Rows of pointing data
· · · ·

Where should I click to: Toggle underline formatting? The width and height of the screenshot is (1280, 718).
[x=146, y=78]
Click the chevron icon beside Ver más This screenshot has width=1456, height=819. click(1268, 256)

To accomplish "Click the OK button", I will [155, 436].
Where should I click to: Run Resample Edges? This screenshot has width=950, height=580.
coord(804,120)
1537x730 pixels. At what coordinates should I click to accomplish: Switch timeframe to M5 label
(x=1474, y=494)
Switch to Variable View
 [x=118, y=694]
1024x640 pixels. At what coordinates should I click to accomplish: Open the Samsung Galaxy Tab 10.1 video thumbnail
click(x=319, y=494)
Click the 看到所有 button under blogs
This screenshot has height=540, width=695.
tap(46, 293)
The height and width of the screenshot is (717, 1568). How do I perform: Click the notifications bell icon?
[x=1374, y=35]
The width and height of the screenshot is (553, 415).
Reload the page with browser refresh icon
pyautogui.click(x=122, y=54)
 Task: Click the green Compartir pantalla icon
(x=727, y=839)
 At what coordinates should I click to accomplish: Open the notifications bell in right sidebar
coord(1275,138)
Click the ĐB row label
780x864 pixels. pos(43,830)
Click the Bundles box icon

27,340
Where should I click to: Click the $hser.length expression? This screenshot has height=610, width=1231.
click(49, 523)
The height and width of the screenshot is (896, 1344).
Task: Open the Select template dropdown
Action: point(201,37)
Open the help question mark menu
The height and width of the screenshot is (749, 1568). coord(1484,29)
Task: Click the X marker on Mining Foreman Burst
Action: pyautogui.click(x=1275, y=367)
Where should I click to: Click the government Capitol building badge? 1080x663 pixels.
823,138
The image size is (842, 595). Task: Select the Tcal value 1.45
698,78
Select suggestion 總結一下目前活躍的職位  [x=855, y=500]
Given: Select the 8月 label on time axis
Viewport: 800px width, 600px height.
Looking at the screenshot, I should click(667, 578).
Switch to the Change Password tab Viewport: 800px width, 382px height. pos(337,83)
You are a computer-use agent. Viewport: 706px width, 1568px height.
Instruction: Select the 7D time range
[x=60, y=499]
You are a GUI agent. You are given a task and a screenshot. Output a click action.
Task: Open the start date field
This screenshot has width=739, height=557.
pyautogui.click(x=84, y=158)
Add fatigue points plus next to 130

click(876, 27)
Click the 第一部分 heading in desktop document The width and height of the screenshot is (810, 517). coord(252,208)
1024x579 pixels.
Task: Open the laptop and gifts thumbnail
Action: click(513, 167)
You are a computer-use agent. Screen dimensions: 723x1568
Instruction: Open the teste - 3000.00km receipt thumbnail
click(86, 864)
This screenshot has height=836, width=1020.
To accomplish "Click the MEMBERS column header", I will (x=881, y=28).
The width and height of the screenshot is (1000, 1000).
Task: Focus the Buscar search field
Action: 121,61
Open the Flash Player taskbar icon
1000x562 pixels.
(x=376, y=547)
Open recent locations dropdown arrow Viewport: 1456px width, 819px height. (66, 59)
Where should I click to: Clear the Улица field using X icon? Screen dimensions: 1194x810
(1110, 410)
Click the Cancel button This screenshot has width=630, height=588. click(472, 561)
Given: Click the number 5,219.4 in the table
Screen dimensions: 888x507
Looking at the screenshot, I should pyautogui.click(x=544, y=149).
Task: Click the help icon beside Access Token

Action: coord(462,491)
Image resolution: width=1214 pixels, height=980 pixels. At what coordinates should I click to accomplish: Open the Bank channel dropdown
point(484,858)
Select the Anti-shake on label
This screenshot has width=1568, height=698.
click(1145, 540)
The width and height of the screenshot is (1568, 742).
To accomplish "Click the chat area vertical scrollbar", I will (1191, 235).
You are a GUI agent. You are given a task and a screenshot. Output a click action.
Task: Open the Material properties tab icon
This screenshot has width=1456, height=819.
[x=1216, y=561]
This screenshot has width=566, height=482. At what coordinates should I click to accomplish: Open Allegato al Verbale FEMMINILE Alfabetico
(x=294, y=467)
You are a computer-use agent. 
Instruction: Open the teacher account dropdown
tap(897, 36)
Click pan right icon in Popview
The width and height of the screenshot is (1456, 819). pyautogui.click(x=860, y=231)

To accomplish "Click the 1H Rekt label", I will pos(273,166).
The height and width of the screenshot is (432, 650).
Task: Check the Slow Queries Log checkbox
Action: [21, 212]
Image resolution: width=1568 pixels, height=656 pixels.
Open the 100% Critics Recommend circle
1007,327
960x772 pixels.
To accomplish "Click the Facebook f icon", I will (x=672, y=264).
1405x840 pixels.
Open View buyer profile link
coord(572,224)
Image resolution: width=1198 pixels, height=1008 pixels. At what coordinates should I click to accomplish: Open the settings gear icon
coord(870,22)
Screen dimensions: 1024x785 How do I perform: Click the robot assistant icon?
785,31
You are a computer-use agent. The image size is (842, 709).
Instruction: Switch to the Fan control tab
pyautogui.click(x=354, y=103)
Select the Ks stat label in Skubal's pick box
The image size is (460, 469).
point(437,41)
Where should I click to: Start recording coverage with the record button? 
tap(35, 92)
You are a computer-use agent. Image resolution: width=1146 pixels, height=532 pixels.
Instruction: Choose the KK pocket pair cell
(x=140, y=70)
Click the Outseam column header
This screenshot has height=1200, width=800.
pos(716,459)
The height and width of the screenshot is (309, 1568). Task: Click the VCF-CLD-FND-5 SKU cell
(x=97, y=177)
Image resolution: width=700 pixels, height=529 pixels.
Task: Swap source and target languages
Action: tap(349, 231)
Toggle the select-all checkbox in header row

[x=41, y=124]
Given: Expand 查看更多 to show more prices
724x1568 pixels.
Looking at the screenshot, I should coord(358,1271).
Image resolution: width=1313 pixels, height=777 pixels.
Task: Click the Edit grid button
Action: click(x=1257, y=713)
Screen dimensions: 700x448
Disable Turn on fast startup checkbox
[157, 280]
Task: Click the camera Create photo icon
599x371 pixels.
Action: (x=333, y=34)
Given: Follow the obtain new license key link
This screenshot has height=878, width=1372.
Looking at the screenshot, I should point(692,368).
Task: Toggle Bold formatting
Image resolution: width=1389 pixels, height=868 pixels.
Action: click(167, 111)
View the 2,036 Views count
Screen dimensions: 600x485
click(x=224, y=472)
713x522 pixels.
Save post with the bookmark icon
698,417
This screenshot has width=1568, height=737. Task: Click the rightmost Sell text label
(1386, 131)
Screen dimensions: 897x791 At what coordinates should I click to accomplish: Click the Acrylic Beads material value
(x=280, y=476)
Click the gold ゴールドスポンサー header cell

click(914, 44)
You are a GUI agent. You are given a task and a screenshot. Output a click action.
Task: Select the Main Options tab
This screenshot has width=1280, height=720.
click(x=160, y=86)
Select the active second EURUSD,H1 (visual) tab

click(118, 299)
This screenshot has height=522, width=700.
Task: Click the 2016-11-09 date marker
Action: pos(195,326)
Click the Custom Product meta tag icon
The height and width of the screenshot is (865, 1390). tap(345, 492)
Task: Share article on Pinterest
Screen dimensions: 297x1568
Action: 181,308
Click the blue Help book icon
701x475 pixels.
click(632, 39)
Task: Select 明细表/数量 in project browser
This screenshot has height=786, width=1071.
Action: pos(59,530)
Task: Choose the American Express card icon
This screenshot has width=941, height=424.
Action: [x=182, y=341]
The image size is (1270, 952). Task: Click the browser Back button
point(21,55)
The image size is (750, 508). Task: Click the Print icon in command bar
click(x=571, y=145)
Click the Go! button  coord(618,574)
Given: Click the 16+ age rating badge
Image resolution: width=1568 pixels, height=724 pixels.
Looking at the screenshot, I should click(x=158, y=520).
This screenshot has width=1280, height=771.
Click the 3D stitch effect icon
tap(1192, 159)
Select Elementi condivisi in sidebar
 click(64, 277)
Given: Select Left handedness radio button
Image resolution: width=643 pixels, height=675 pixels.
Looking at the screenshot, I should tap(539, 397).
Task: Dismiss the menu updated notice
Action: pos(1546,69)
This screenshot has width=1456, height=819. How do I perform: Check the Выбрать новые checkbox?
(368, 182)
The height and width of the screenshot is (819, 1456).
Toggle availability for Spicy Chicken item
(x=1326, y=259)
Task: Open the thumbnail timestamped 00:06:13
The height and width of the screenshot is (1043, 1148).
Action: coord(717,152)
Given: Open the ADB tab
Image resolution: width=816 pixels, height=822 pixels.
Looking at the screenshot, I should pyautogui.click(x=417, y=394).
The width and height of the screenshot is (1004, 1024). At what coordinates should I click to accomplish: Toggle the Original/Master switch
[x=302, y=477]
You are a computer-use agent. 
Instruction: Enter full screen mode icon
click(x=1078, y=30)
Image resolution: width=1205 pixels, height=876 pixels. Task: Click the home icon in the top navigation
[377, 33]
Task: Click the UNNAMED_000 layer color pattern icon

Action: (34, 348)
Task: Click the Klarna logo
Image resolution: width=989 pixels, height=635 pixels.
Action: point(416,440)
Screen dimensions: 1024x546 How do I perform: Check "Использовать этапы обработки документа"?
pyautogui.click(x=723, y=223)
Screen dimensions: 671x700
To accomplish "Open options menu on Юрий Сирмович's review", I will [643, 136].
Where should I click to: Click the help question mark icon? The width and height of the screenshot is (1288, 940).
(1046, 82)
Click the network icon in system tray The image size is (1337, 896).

· · · ·

Set problem:
Retype the data from the line that contains "Task: Select 明细表/数量 in project browser" through the line that contains "Click the Go!", with both of those lines included, copying every line exactly.

Result of this task:
Task: Select 明细表/数量 in project browser
This screenshot has height=786, width=1071.
Action: pos(59,530)
Task: Choose the American Express card icon
This screenshot has width=941, height=424.
Action: [x=182, y=341]
The image size is (1270, 952). Task: Click the browser Back button
point(21,55)
The image size is (750, 508). Task: Click the Print icon in command bar
click(x=571, y=145)
Click the Go! button  coord(618,574)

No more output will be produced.